----- Raw data -----

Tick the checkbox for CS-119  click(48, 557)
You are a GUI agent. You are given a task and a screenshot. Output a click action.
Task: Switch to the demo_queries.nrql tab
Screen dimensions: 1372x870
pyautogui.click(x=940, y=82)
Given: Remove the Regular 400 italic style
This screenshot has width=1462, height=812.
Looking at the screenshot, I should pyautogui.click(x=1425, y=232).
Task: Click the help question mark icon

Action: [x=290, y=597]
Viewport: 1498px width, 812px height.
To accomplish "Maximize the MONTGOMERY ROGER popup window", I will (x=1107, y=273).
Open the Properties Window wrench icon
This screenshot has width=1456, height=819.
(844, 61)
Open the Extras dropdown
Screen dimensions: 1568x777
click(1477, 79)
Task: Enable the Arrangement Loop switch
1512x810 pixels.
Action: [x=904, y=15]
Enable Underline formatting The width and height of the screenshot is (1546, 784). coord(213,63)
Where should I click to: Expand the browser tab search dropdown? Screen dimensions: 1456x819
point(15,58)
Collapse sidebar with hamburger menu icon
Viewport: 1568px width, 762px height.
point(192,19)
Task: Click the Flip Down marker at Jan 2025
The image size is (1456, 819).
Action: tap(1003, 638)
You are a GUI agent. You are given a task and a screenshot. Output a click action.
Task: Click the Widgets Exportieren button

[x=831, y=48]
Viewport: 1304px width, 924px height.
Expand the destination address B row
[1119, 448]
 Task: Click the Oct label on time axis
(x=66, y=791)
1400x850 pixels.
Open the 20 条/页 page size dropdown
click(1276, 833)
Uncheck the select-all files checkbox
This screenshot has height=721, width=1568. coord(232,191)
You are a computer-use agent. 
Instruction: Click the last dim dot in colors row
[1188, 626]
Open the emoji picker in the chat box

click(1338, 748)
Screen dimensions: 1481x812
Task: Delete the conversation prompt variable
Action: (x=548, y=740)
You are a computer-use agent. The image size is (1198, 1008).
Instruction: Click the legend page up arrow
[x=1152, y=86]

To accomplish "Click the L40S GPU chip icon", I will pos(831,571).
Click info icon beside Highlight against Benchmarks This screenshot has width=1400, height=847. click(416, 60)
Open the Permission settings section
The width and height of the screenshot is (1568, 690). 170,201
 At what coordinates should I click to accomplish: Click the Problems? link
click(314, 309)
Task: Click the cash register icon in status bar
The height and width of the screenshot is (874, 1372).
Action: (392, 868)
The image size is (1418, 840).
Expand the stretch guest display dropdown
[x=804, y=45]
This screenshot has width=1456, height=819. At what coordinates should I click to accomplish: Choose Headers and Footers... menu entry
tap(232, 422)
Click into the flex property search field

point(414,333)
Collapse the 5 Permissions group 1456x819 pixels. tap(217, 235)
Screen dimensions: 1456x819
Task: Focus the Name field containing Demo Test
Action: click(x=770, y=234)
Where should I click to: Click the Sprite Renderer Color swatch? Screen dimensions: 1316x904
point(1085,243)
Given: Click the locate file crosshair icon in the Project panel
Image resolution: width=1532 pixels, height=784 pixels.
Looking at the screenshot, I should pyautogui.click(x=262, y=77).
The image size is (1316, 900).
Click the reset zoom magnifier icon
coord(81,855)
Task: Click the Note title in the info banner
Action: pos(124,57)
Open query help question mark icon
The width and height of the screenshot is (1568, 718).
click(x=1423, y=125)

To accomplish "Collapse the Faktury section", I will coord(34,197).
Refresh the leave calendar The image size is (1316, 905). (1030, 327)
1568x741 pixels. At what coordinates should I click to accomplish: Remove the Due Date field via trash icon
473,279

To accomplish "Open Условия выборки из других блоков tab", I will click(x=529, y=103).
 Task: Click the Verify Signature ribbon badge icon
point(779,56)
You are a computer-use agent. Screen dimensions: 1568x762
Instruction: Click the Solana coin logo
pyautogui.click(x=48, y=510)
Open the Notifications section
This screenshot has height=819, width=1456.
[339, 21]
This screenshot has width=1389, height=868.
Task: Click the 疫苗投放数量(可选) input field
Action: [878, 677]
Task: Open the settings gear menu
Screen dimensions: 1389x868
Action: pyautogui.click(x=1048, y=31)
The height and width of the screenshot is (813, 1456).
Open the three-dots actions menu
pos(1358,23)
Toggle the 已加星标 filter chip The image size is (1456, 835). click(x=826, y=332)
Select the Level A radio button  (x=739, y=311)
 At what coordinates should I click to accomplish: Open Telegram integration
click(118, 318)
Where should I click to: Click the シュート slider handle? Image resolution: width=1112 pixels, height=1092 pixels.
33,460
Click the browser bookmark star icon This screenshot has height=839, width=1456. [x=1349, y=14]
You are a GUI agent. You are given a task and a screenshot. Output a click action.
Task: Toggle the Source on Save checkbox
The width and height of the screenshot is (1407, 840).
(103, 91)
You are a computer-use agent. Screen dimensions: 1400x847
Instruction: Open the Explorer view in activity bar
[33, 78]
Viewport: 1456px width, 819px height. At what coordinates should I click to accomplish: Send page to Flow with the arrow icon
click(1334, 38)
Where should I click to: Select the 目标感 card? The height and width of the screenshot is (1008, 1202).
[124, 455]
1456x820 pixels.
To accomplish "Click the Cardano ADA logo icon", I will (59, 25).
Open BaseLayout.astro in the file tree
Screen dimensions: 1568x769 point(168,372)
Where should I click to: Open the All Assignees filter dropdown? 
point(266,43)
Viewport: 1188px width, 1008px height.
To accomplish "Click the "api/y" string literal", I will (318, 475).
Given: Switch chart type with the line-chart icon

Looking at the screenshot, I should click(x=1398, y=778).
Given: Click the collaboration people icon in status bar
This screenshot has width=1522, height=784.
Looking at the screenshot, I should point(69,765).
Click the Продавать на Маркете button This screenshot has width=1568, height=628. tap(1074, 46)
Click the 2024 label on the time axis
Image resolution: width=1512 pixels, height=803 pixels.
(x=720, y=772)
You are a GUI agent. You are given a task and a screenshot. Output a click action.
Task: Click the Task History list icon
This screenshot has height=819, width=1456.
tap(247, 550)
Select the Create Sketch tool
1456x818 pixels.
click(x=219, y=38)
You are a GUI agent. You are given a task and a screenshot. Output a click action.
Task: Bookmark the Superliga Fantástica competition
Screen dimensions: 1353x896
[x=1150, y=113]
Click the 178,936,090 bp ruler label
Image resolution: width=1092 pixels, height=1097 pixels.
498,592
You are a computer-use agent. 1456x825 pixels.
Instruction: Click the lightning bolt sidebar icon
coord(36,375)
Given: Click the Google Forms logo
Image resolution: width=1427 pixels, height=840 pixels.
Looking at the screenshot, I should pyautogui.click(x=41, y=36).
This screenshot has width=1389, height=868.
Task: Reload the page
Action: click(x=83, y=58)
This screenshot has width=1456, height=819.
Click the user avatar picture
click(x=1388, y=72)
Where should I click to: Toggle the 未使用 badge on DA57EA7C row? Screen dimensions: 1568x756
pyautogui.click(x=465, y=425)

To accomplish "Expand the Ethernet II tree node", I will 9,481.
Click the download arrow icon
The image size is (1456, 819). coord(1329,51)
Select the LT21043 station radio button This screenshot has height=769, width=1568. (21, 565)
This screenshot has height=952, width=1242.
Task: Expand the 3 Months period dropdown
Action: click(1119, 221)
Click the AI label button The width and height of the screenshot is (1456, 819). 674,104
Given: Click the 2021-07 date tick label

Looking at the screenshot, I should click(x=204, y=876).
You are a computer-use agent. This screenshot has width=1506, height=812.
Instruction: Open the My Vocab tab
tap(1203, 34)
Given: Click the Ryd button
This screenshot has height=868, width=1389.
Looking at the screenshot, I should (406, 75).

-----

Brief » Once you have read the records above, say how many of their lines contain the word "computer", giving only that figure.

Exercise solution » 6